Spending time talking with Love and other members of the Ole Miss medical staff, Thomas said he found inspiration from another Rebel who suffered an injury on the field in Chucky Mullins.
“They said something that always stuck out to me,” Thomas said. “They sent me a picture of the Chucky Mullins head, and it says never give up. That really stuck with me. There were times where I didn’t know if I was going to keep being able to do the things that I love. But with my team behind my back, keeping encouraging me, I’m so happy for them accepting me back and letting me work.”
Mullins, whose injury has been heavily documented, attempted to make a tackle against Vanderbilt’s Brad Gaines during their game in 1989. The seemingly innocuous and routine tackle left Mullins paralyzed from the neck down.

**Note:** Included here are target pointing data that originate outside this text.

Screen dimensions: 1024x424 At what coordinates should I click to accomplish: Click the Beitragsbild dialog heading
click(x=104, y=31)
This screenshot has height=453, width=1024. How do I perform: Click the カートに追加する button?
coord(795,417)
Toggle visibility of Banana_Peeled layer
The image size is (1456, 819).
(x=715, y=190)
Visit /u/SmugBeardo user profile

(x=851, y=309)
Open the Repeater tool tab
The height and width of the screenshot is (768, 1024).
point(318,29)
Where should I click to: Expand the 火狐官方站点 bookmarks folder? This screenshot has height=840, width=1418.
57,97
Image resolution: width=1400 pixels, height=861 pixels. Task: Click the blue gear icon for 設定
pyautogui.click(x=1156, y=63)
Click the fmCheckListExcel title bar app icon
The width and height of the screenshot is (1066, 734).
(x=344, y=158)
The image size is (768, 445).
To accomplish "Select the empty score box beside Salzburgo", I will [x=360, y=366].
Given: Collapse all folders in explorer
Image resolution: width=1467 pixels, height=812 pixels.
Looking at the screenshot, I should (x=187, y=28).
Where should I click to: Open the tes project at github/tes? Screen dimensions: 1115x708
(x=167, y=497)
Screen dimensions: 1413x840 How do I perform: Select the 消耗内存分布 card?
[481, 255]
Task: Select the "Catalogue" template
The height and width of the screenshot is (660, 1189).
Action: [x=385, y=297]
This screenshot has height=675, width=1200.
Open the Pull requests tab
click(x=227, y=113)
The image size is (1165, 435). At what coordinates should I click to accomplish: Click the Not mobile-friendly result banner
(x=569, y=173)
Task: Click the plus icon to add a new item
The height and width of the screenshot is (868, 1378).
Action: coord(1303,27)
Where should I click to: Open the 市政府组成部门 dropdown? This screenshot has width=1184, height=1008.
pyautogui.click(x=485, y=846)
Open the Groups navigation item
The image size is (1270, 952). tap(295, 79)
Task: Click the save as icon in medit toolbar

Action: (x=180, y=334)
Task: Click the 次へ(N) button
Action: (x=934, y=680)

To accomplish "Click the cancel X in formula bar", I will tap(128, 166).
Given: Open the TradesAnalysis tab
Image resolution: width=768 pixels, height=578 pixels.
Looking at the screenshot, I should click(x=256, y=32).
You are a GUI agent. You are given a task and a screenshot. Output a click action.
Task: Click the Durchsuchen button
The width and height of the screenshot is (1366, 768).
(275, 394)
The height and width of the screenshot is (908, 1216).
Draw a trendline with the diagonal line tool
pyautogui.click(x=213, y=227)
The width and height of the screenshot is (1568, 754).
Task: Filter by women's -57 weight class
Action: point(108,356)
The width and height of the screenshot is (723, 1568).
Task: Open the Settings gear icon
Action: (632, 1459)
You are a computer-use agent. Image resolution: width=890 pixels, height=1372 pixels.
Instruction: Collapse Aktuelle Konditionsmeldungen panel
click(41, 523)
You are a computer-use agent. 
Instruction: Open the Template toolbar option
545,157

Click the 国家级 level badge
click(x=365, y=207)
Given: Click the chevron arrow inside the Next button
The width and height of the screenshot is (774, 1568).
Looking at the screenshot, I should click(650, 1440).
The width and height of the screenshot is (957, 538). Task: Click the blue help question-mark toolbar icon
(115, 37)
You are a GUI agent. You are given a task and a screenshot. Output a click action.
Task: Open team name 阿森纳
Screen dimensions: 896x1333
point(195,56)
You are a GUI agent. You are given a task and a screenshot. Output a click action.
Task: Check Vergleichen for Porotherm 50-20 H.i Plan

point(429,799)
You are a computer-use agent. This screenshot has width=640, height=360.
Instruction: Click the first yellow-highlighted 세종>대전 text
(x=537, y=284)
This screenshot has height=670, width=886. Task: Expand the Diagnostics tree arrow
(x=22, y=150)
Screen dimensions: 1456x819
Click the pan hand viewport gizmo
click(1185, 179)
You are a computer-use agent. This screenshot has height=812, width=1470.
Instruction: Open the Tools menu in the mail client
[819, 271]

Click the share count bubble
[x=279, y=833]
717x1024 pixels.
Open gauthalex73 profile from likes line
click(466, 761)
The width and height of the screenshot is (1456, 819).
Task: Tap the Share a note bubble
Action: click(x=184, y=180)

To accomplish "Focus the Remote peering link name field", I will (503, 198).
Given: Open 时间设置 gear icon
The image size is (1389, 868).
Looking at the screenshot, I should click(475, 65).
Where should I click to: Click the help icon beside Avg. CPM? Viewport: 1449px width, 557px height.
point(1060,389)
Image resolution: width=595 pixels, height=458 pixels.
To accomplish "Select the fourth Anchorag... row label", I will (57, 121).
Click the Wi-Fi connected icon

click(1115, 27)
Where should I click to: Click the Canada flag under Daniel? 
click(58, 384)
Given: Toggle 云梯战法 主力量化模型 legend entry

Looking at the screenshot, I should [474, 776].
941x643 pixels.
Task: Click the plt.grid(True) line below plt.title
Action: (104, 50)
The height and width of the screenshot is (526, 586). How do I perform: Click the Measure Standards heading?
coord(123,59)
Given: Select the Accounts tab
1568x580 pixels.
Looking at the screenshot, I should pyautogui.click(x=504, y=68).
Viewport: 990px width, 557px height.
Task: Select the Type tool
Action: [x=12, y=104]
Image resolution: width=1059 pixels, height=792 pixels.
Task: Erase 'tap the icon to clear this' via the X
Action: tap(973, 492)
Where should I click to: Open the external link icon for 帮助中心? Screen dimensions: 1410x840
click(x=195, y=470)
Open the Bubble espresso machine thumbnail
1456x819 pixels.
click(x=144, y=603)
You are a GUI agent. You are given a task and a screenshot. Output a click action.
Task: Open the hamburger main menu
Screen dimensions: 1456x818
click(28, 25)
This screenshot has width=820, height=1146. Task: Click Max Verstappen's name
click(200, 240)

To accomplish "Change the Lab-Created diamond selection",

He passed away two years later, but has become a legend in Ole Miss history and a constant source of inspiration to current and former players.
Thomas said he did not consider hanging up his helmet following the injury, his second of a similar nature. During his high school career, the Ole Miss sophomore said he also suffered the same injury and that doctors are not sure what is causing him to be vulnerable to that specific injury.
The Whatley, Ala. native said he is using his most recent injury scare as a learning tool and searching for smarter and safer ways to play the game he loves.
“I’m slowly finding smarter ways to play and better ways to get the job done,” Thomas said. “I think about the transition from last year to this year, I feel like last year I was a little bit more wild and loose. I wasn’t really under control with my body. Now I’m just more under control, defined in my routes, blocking, making sure technique is right. That’s really helping me.”